After 23 years with The Principal Financial Group in the Des Moines area, Dawn Wolfgram became managing director for the Kansas City office of the company’s Midwest Region Business Center in July. She’ll manage the leadership team and oversee regional advisers for The Principal, which offers retirement planning, insurance, business benefits planning and other services. The firm had 2009 revenues of $8.8 billion, and it employs 14,000 people.
Q. What is it that most intrigues you about the Kansas City market and the challenge of your new role?
A. I’ve worked on both the manufacturing side and the distribution side, if you will, and with people throughout the Midwest Region Business Center, which includes Kansas City, since 1987. So I knew the challenges that we would be up against here, and what this market looks like, and I felt like I knew what I was walking into.

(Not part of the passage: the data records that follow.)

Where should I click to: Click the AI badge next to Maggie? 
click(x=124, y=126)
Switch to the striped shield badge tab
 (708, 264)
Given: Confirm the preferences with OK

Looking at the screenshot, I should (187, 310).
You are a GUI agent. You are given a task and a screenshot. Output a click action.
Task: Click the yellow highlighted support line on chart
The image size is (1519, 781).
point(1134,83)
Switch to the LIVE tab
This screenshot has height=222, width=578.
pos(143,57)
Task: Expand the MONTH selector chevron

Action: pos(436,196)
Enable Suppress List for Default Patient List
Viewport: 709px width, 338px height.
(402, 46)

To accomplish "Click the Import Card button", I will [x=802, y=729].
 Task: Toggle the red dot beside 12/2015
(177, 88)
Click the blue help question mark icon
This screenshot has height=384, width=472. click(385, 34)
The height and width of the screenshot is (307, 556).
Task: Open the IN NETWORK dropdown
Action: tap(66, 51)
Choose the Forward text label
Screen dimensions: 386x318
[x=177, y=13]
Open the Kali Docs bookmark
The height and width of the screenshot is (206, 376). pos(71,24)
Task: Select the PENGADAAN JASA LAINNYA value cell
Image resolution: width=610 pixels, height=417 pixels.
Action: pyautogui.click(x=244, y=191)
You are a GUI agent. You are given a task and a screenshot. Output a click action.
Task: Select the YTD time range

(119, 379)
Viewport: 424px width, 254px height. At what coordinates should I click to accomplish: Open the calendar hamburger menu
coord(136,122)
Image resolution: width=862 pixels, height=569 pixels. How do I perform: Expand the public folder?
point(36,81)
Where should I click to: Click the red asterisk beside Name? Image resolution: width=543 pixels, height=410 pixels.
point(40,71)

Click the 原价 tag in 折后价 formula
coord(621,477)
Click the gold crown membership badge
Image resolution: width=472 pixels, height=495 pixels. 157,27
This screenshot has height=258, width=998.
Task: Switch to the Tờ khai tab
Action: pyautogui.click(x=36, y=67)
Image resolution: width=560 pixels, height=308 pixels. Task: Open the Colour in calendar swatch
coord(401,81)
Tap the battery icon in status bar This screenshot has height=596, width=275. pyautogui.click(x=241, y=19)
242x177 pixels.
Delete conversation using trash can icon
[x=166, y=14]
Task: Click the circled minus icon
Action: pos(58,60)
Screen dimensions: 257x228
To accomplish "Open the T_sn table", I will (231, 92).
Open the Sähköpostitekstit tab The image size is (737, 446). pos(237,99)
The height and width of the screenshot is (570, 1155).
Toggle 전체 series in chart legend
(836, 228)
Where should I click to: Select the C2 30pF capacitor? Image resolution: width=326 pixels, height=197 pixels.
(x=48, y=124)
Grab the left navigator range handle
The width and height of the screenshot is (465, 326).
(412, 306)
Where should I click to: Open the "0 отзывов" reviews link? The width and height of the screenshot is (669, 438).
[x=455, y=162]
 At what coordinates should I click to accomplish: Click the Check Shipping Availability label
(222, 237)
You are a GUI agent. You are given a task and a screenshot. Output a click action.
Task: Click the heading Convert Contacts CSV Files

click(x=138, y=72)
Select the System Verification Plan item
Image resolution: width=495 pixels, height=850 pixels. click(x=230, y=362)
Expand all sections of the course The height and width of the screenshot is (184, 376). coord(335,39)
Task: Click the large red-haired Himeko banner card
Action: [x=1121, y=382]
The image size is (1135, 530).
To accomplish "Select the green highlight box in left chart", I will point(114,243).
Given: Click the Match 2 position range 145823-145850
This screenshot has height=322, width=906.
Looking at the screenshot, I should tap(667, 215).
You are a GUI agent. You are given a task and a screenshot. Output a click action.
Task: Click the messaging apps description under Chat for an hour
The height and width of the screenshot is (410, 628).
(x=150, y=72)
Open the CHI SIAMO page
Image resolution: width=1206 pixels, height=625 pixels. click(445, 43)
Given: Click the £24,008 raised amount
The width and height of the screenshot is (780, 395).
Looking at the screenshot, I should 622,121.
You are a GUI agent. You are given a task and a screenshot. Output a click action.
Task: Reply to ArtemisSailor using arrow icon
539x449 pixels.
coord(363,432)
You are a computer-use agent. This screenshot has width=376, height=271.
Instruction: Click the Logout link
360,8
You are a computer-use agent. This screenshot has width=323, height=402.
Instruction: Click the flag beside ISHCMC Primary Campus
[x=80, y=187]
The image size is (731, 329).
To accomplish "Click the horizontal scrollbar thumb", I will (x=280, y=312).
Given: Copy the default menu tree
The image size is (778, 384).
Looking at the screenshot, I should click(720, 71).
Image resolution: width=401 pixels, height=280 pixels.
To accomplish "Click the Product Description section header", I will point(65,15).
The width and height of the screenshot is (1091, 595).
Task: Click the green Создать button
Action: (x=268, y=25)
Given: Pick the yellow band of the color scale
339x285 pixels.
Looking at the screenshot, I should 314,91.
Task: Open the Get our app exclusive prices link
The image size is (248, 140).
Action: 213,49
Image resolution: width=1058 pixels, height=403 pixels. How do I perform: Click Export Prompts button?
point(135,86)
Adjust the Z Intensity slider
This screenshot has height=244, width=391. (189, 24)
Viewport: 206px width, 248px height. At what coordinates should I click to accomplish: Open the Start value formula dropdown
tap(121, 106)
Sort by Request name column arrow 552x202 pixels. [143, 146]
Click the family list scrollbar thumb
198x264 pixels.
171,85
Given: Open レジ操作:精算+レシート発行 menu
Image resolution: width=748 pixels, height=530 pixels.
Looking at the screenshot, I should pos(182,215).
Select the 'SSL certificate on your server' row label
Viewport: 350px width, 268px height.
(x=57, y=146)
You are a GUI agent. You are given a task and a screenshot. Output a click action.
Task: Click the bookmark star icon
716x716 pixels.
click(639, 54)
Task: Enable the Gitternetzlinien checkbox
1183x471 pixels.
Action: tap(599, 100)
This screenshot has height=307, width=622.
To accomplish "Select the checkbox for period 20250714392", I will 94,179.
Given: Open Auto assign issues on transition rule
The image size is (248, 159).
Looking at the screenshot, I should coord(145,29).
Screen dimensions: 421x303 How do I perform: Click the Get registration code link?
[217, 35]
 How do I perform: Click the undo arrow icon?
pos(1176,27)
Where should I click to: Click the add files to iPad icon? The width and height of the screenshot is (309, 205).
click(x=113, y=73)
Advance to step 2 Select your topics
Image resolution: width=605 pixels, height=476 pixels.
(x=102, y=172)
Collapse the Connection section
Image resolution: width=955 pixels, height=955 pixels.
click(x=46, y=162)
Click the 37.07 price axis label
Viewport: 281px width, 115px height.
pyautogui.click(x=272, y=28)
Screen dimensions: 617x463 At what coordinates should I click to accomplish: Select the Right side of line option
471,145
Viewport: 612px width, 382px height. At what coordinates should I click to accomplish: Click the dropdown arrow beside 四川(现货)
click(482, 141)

I’ve always loved to come to Kansas City and spend time here, me and my family, because it has the same Midwestern values I’m used to in Des Moines. It’s just been a fantastic and very easy transition.
Q. What would you say is the one thing about your management style that really defines you?
A. What I hope stands out, what I hear over and over again from people, is my work ethic. I hope my advisers see that and appreciate it, and know I’m not just punching a clock. I put my whole heart and soul into building the company.
Q. Where did that drive come from?
A. Both of my parents are deaf, and being raised in a household where nothing came easy to my parents, they still made ends meet. They worked hard, and I think that example is what I try to incorporate into my everyday life. Great things can happen if you just make them happen. My parents didn’t have anything, and were limited in what they could do. But on the flip side, they were very successful that what they could do. So I may not have a master’s or a doctorate, but boy, I work hard. I think that’s extremely important.
Q. What about how your experience with the company has prepared you for this role?
A. I’ve been very fortunate to have had a variety of different roles, in the home office as well as the sales office. As a result, that has allowed me to fully understand what the company’s value proposition is. Being in the sales office for nine years, I can take that value proposition and deliver it to our advisers and to our clients.
Q. What do you see as the emerging opportunities for The Principal here?
A. Gosh, there are so many. The reason Kansas City appealed to me is because of the amount of those opportunities. There are thousands of small- to-medium-size businesses here, and that’s really what we do. One of our niche markets is helping the small to medium businesses market plan their financial futures. Honestly, The Principal has not had a big footprint here in the Kansas City area, so I believe the opportunity is tremendous.
Q. What is your assessment of the competitive environment here?
A. It’s very competitive here, and that’s confirmed the more I get out and talk to people—a lot of great companies are doing a lot of great work. But The Principal is different, I think, because not all companies can be all things to everybody. We do a great job of knowing who we are and what we do well. Helping that small business market—not only the business itself, but its owners, executives, employees—managing risk and assets. It’s competitive, but I believe wholeheartedly that The Principal will be a player in this market.